# [WHAT YOU WILL DO]
Transcribe exactly the lines below that begin at the line with "Click the 选发票本 toolbar text" and stop after the line with "Click Joseph reed's top detail bar", leaving out every picture.

(THE DATA begins)

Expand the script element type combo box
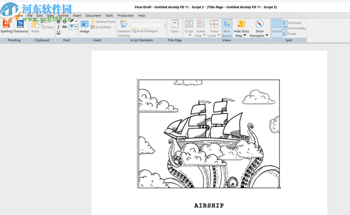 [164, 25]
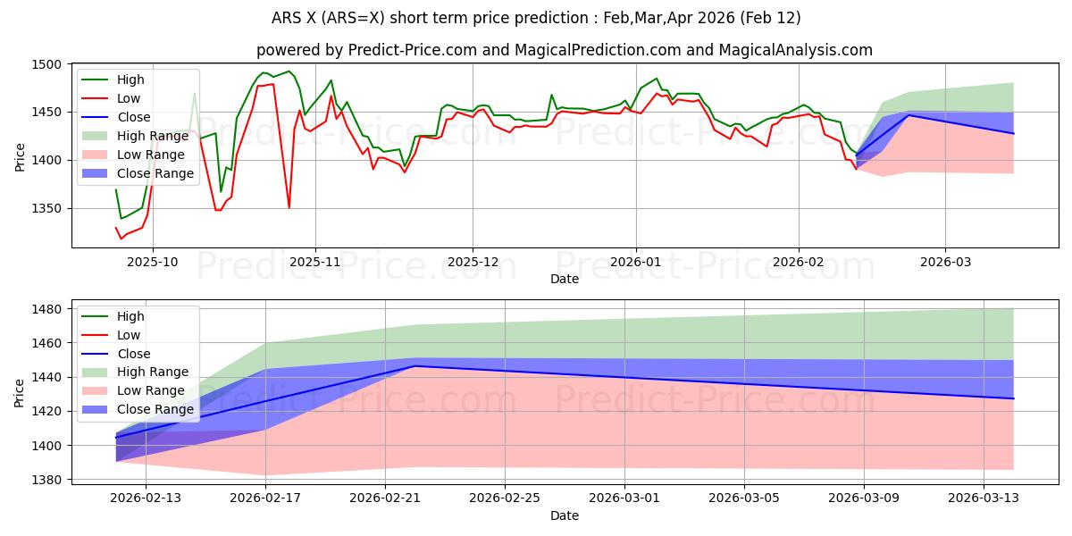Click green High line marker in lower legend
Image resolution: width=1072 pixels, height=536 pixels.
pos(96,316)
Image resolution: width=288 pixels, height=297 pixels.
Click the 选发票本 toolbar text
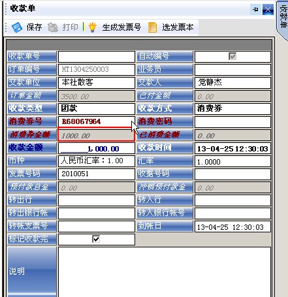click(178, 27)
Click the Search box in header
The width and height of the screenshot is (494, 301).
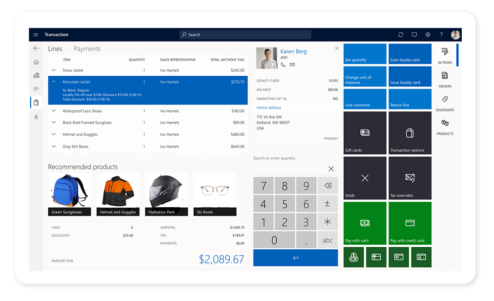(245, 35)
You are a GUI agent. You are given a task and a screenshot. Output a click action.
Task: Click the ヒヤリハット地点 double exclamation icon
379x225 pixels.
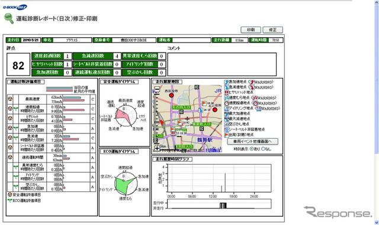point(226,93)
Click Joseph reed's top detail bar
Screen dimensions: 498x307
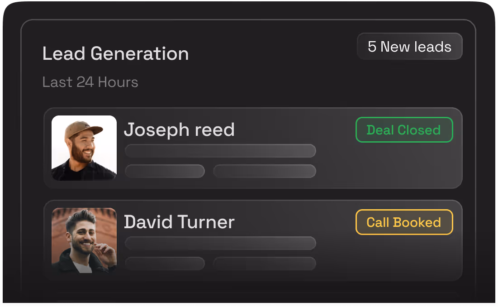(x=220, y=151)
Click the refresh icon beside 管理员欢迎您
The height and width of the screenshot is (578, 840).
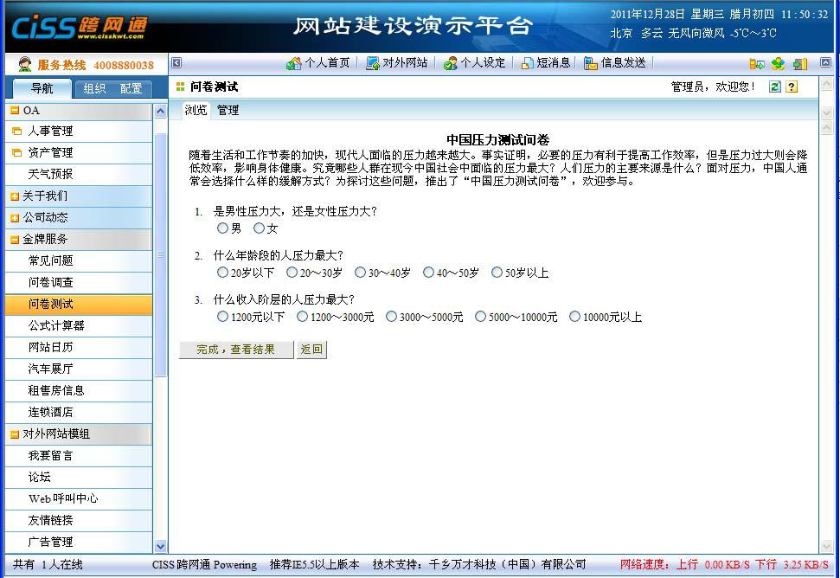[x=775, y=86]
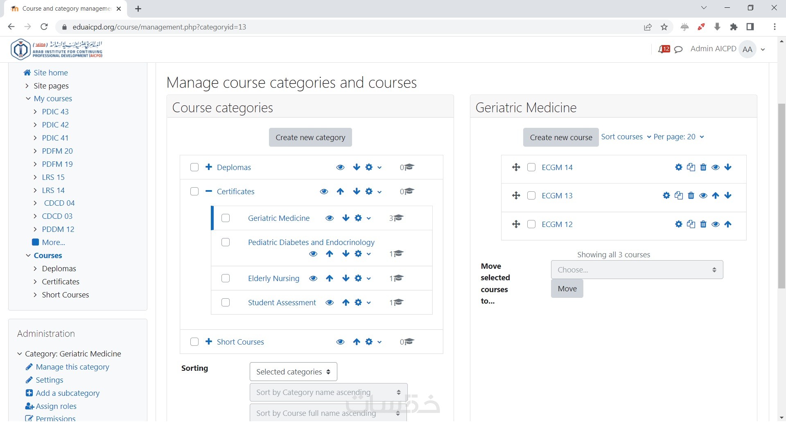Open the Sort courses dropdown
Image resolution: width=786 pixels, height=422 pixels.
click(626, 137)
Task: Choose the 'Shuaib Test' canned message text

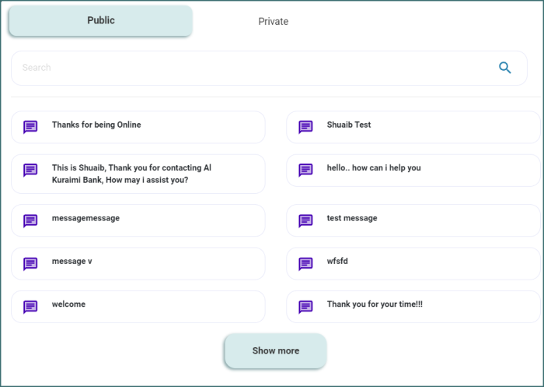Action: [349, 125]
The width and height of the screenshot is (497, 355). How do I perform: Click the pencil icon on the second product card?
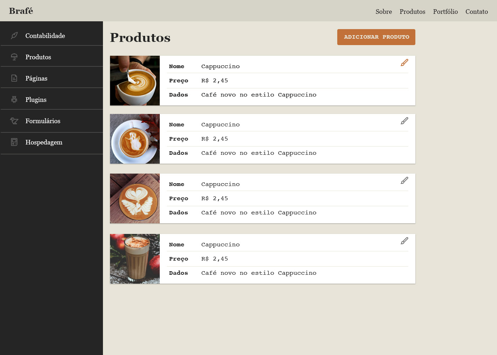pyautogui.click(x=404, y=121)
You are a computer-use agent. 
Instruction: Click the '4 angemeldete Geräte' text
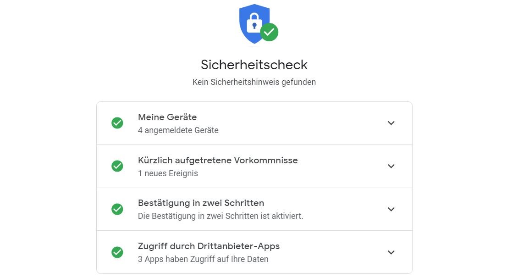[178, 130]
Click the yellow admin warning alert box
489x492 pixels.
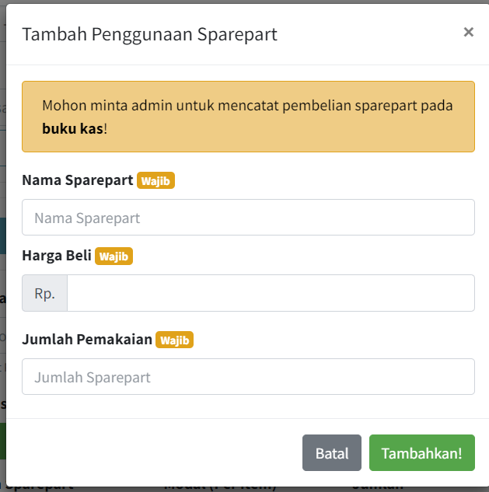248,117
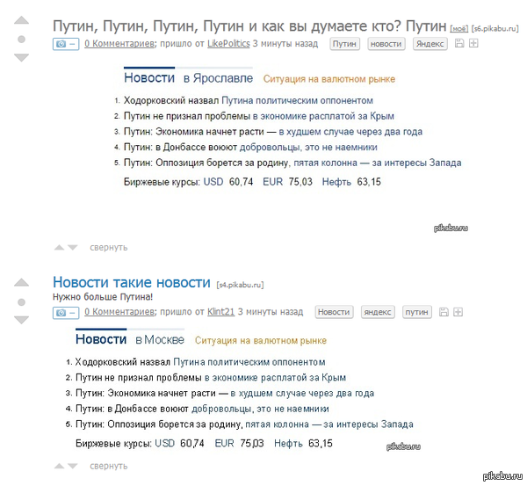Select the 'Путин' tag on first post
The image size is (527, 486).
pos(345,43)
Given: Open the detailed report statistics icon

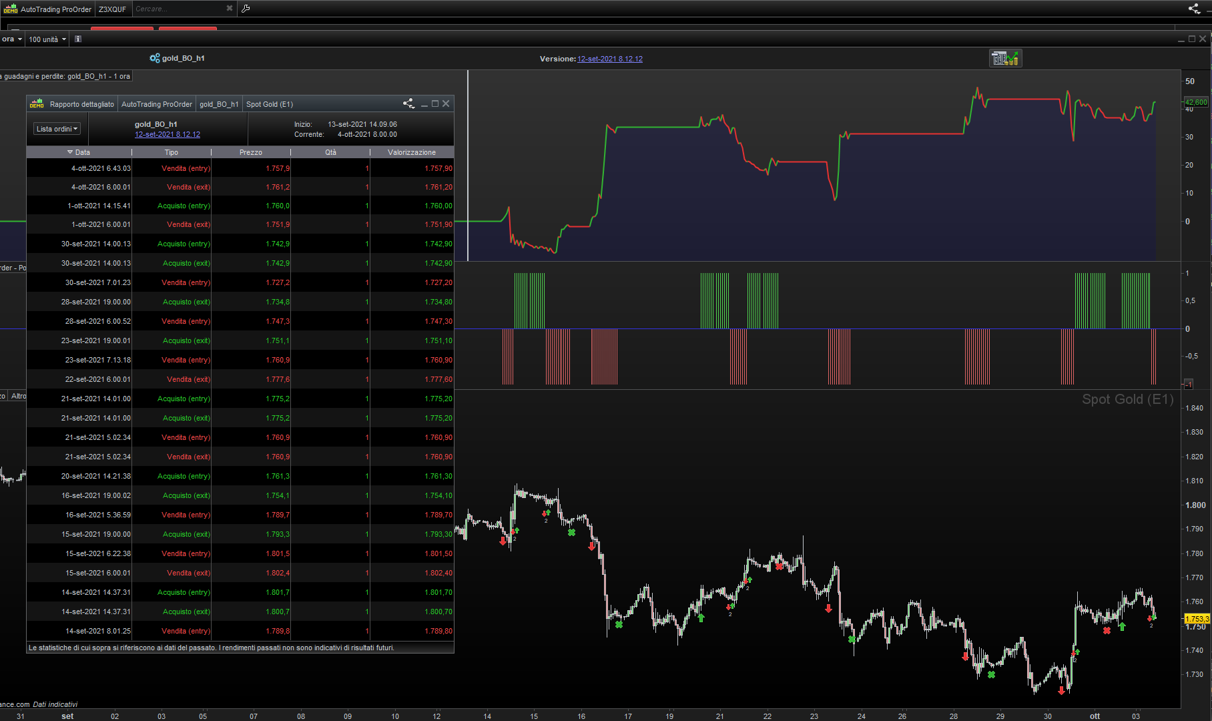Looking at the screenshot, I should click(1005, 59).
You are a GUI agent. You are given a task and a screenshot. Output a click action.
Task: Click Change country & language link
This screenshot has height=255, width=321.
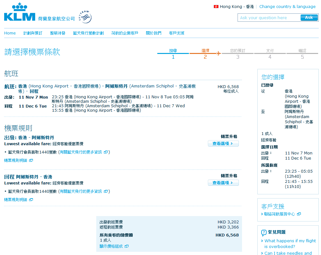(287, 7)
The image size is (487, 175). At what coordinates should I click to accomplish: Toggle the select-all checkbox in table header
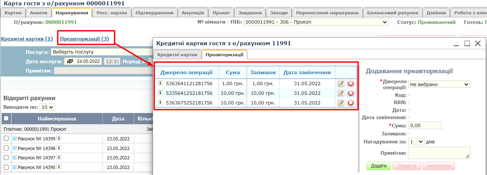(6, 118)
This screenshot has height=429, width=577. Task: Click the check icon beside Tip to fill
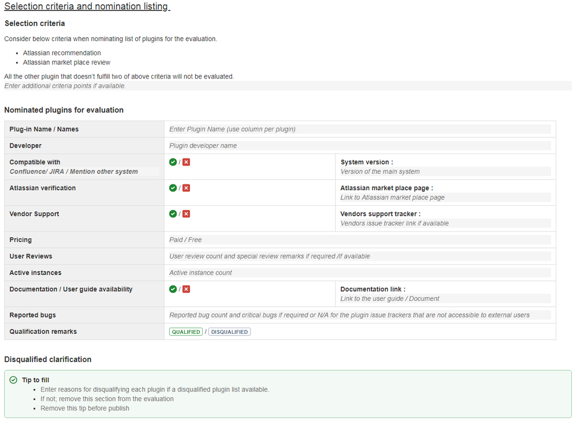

(THE DATA ends)

# [RESULT FOR THIS TASK]
Click the 选发票本 toolbar text
click(178, 27)
Click the Search box in header
The width and height of the screenshot is (494, 301).
(245, 35)
You are a GUI agent. You are given a task and a screenshot. Output a click action.
Task: Click the ヒヤリハット地点 double exclamation icon
379x225 pixels.
point(226,93)
Click Joseph reed's top detail bar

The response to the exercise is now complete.